The problem with this setup is that the panel and wiring were all rated for 100 amps. The wiring is #4 copper, and the transfer panel and switch are clearly labeled “100 amp, 3 pole.” It would appear that the finger stock holding the upper blade in place was loose, causing the fuse body to overheat. In fact, it became so heated that the case and the wood fiber holder were charred and missing.
Fortunately, there was never a fire.
The reason why we use properly sized fuses and breakers.
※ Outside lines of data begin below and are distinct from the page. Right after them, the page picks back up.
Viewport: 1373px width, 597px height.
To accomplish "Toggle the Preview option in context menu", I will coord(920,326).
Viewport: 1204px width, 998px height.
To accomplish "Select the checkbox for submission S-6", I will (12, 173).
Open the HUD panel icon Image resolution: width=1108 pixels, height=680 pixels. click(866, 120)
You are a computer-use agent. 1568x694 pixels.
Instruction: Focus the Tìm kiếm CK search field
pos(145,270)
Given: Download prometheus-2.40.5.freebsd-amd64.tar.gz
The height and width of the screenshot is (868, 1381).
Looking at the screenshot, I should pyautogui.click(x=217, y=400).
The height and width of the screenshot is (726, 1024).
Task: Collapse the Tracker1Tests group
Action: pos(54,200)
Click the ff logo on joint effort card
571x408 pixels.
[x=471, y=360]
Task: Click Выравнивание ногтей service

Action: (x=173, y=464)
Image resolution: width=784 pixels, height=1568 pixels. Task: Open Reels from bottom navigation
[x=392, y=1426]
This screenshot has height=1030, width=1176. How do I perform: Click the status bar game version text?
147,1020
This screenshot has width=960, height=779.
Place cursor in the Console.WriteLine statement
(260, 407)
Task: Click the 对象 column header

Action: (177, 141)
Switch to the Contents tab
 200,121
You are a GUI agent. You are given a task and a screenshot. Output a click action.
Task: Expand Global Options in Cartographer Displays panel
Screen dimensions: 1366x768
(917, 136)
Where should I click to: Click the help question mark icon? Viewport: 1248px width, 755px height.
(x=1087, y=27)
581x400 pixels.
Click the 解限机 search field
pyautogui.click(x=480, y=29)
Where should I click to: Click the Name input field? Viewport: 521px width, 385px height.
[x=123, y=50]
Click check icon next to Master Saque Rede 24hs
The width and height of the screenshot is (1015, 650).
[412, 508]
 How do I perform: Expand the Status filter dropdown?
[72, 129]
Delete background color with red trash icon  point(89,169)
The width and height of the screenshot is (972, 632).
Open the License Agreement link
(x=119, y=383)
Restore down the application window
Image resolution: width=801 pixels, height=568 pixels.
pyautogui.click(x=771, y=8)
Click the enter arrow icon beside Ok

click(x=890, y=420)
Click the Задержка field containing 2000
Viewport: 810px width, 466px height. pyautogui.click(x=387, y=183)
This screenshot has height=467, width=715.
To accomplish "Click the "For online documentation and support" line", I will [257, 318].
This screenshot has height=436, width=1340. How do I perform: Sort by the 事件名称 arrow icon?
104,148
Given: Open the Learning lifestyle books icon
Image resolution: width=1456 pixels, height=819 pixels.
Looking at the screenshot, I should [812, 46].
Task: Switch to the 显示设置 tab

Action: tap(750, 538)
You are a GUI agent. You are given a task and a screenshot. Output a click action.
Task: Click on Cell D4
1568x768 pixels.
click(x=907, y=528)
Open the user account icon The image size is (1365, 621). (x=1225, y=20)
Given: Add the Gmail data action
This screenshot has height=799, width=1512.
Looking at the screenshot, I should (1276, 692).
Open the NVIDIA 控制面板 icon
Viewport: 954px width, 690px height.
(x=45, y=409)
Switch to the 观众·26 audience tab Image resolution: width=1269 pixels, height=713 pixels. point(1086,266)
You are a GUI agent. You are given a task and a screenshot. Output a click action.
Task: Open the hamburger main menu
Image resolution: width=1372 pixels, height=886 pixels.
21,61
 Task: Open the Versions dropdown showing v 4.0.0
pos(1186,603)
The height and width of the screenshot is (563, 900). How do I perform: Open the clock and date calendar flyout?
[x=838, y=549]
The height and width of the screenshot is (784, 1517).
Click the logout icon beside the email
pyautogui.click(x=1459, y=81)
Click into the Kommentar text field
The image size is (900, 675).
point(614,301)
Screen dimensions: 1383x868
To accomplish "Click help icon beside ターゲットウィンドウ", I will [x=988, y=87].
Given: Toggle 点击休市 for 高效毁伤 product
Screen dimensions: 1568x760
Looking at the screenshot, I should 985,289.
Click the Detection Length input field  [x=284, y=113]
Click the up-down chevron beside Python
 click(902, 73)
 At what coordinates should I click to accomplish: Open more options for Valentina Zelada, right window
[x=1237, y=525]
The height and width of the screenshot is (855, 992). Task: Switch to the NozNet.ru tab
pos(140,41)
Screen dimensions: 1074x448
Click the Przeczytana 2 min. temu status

In years past when a dollar was worth something, replaceable fusible links in fuses were popular. Federal Pacific made fuses with replaceable links and called them “ECO-FUSE”. They were of course ECOnomical rather than replacing the entire fuse. If the WICC site is wired with #4AWG copper it doesn’t meet the current (or years past) NEC for a 100 Amp service. It would have to be #3 AWG copper to be in compliance with the NEC in a commercial building. Only residential dwellings can use #4AWG for a 100 Amp service. There is a certain beauty of the old electrical power equipment, and AT&T was one to keep fuses feeding all of their microwave equipment. The higher interrupting capacities of fuses means less time lost to reset a breaker that may have unnecessarily tripped.
It could well be #3 wire, it is cloth covered with hard rubber insulation, there is no gauge or temperature rating on it, I assumed #4. Everything is run inside of rigid metal conduit, so no corners where cut as far as I can see.
The place is sort of like a museum, I wish the old Western Electric transmitter was still there.